#### [DATA SUPPLIED]
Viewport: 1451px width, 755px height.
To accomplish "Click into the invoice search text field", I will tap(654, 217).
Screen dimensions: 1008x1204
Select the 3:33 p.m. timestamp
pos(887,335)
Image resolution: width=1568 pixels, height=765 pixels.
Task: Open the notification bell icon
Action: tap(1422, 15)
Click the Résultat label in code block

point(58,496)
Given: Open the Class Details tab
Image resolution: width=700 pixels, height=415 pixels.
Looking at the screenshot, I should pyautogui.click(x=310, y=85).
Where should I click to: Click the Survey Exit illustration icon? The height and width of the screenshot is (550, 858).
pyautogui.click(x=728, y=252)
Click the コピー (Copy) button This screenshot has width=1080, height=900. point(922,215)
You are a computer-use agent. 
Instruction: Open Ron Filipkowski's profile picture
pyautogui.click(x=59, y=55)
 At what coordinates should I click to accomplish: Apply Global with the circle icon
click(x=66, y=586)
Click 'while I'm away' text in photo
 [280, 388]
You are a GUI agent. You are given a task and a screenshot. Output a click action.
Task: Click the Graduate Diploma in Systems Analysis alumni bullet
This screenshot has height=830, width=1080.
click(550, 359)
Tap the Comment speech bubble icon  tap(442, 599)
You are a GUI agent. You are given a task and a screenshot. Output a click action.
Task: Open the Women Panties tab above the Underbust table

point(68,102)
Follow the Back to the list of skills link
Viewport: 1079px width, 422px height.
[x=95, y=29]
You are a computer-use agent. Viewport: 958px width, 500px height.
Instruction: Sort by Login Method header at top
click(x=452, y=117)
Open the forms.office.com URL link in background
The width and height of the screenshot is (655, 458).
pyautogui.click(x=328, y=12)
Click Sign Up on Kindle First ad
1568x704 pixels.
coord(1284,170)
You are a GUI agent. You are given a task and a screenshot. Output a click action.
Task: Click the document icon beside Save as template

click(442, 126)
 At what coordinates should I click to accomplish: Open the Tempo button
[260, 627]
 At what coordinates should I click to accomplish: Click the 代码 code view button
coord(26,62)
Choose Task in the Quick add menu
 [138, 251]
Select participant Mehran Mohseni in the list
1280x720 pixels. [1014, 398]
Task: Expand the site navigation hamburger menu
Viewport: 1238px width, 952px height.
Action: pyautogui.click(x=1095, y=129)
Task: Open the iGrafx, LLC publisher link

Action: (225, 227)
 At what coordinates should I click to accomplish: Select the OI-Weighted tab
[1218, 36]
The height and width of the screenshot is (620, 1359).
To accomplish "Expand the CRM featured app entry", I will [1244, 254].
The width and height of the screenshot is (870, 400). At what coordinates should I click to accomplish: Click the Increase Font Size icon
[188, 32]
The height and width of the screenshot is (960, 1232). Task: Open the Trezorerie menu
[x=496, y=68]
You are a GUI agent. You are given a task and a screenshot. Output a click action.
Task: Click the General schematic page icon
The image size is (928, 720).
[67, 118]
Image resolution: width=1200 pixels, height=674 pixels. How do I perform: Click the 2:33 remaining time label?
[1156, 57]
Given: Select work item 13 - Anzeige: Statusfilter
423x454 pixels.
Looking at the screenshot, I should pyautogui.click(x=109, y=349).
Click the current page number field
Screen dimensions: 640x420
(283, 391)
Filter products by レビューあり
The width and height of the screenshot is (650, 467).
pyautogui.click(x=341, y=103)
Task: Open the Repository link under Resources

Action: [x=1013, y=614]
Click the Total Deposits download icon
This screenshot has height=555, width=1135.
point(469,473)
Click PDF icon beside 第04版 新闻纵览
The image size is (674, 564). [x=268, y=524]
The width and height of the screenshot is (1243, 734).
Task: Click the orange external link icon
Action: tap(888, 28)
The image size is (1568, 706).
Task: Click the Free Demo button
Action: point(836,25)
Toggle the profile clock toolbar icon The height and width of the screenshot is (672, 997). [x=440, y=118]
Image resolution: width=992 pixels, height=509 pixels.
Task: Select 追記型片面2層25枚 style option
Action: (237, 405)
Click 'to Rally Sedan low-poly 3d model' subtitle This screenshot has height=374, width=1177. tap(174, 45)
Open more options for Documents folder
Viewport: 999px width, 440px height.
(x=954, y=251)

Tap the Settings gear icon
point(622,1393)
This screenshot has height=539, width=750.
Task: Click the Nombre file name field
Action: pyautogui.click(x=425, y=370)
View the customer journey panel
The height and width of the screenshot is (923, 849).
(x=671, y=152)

#### [WORK ITEM]
Restate the listing in full, preserving every word.

#### [ANSWER TO THE EXERCISE]
Viewport: 1451px width, 755px height.
To accomplish "Click into the invoice search text field", I will tap(654, 217).
Screen dimensions: 1008x1204
Select the 3:33 p.m. timestamp
pos(887,335)
Image resolution: width=1568 pixels, height=765 pixels.
Task: Open the notification bell icon
Action: tap(1422, 15)
Click the Résultat label in code block

point(58,496)
Given: Open the Class Details tab
Image resolution: width=700 pixels, height=415 pixels.
Looking at the screenshot, I should pyautogui.click(x=310, y=85).
Where should I click to: Click the Survey Exit illustration icon? The height and width of the screenshot is (550, 858).
pyautogui.click(x=728, y=252)
Click the コピー (Copy) button This screenshot has width=1080, height=900. point(922,215)
You are a computer-use agent. 
Instruction: Open Ron Filipkowski's profile picture
pyautogui.click(x=59, y=55)
 At what coordinates should I click to accomplish: Apply Global with the circle icon
click(x=66, y=586)
Click 'while I'm away' text in photo
 [280, 388]
You are a GUI agent. You are given a task and a screenshot. Output a click action.
Task: Click the Graduate Diploma in Systems Analysis alumni bullet
This screenshot has height=830, width=1080.
click(550, 359)
Tap the Comment speech bubble icon  tap(442, 599)
You are a GUI agent. You are given a task and a screenshot. Output a click action.
Task: Open the Women Panties tab above the Underbust table

point(68,102)
Follow the Back to the list of skills link
Viewport: 1079px width, 422px height.
[x=95, y=29]
You are a computer-use agent. Viewport: 958px width, 500px height.
Instruction: Sort by Login Method header at top
click(x=452, y=117)
Open the forms.office.com URL link in background
The width and height of the screenshot is (655, 458).
pyautogui.click(x=328, y=12)
Click Sign Up on Kindle First ad
1568x704 pixels.
coord(1284,170)
You are a GUI agent. You are given a task and a screenshot. Output a click action.
Task: Click the document icon beside Save as template

click(442, 126)
 At what coordinates should I click to accomplish: Open the Tempo button
[260, 627]
 At what coordinates should I click to accomplish: Click the 代码 code view button
coord(26,62)
Choose Task in the Quick add menu
 [138, 251]
Select participant Mehran Mohseni in the list
1280x720 pixels. [1014, 398]
Task: Expand the site navigation hamburger menu
Viewport: 1238px width, 952px height.
Action: pyautogui.click(x=1095, y=129)
Task: Open the iGrafx, LLC publisher link

Action: (225, 227)
 At what coordinates should I click to accomplish: Select the OI-Weighted tab
[1218, 36]
The height and width of the screenshot is (620, 1359).
To accomplish "Expand the CRM featured app entry", I will [1244, 254].
The width and height of the screenshot is (870, 400). At what coordinates should I click to accomplish: Click the Increase Font Size icon
[188, 32]
The height and width of the screenshot is (960, 1232). Task: Open the Trezorerie menu
[x=496, y=68]
You are a GUI agent. You are given a task and a screenshot. Output a click action.
Task: Click the General schematic page icon
The image size is (928, 720).
[67, 118]
Image resolution: width=1200 pixels, height=674 pixels. How do I perform: Click the 2:33 remaining time label?
[1156, 57]
Given: Select work item 13 - Anzeige: Statusfilter
423x454 pixels.
Looking at the screenshot, I should pyautogui.click(x=109, y=349).
Click the current page number field
Screen dimensions: 640x420
(283, 391)
Filter products by レビューあり
The width and height of the screenshot is (650, 467).
pyautogui.click(x=341, y=103)
Task: Open the Repository link under Resources

Action: [x=1013, y=614]
Click the Total Deposits download icon
This screenshot has height=555, width=1135.
point(469,473)
Click PDF icon beside 第04版 新闻纵览
The image size is (674, 564). [x=268, y=524]
The width and height of the screenshot is (1243, 734).
Task: Click the orange external link icon
Action: tap(888, 28)
The image size is (1568, 706).
Task: Click the Free Demo button
Action: point(836,25)
Toggle the profile clock toolbar icon The height and width of the screenshot is (672, 997). [x=440, y=118]
Image resolution: width=992 pixels, height=509 pixels.
Task: Select 追記型片面2層25枚 style option
Action: (237, 405)
Click 'to Rally Sedan low-poly 3d model' subtitle This screenshot has height=374, width=1177. tap(174, 45)
Open more options for Documents folder
Viewport: 999px width, 440px height.
(x=954, y=251)

Tap the Settings gear icon
point(622,1393)
This screenshot has height=539, width=750.
Task: Click the Nombre file name field
Action: pyautogui.click(x=425, y=370)
View the customer journey panel
The height and width of the screenshot is (923, 849).
(x=671, y=152)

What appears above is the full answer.